A more recent case in point: Monday. Christopher went off on MSNBC’s Joe Scarborough for claiming that those on the autistic continuum could turn violent like the movie theater murderer in Aurora, Colo. Scarborough shared about his son with Asperger’s Syndrome.

Christopher felt it was his duty as a journalist to publicly correct Scarborough. In the process, he also felt he must stand up for his own two children who he revealed are autistic, a tidbit that undoubtedly brought home for readers why the issue is so charged for him.

An excerpt:

In case you were wondering what Scarborough based his assertions on, I believe it was a study that was recently published in The Journal Of Joe Scarborough’s Ass.
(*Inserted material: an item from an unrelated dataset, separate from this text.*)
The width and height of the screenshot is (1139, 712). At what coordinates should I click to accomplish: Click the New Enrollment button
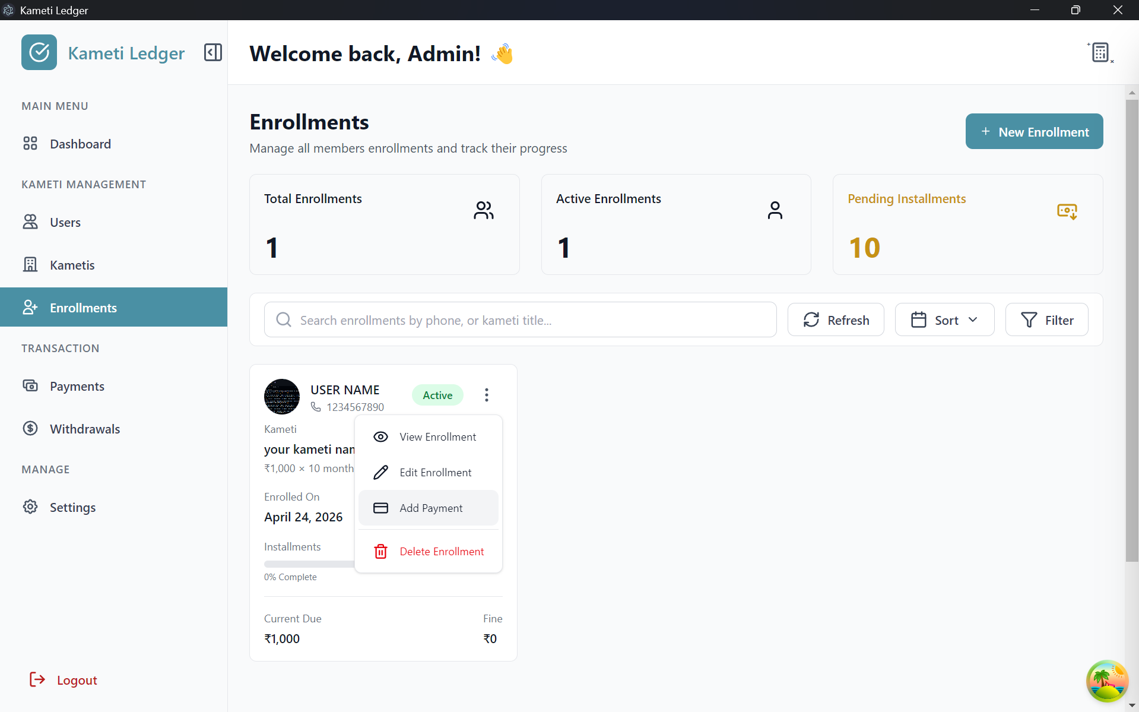(1035, 132)
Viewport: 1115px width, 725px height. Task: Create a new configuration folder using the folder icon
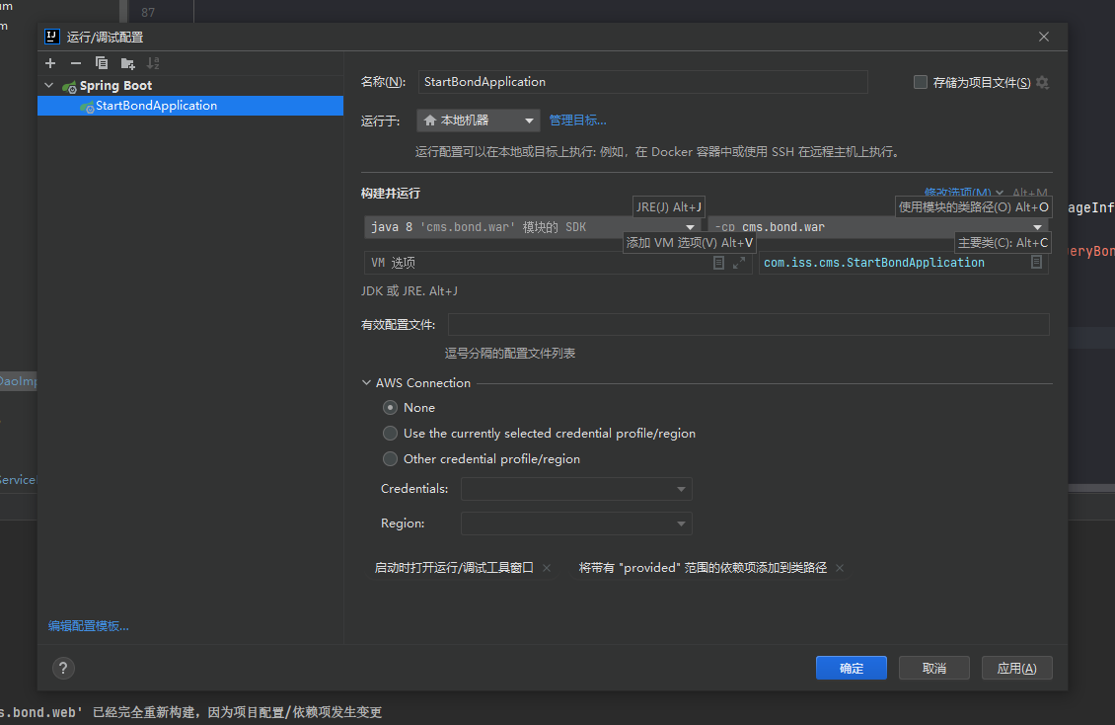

There is absolutely no scientific data which links autism to mass murder, and what little research there is on autism and crime is flawed and inconsistent. The inherent absurdity and irresponsibility of Scarborough’s statements are aggravated by the fact that he is the father of an adult child with an autism disorder, which might lead viewers to believe that he knows what the hell he’s talking about. This is the main reason I hesitate to disclose that I am the father of two children with autism spectrum disorders, because I don’t want to derive unearned authority, moral or otherwise, from that fact. I reveal it now because it’s relevant to my initial reaction to Scarborough’s comments, which was one of hurt and revulsion. Autistic kids have enough to deal with in life without Joe Scarborough running around telling people they’re potential mass murderers, unless they’ve got an awesome dad like Joe Scarborough, or conflating autism, which is a neurodevelopmental disorder, with mental illnesses like schizophrenia.

For someone who “hesitates to disclose” his special needs children Christopher sure finds reason to do it. Repeatedly.

Christopher declined to comment on the record.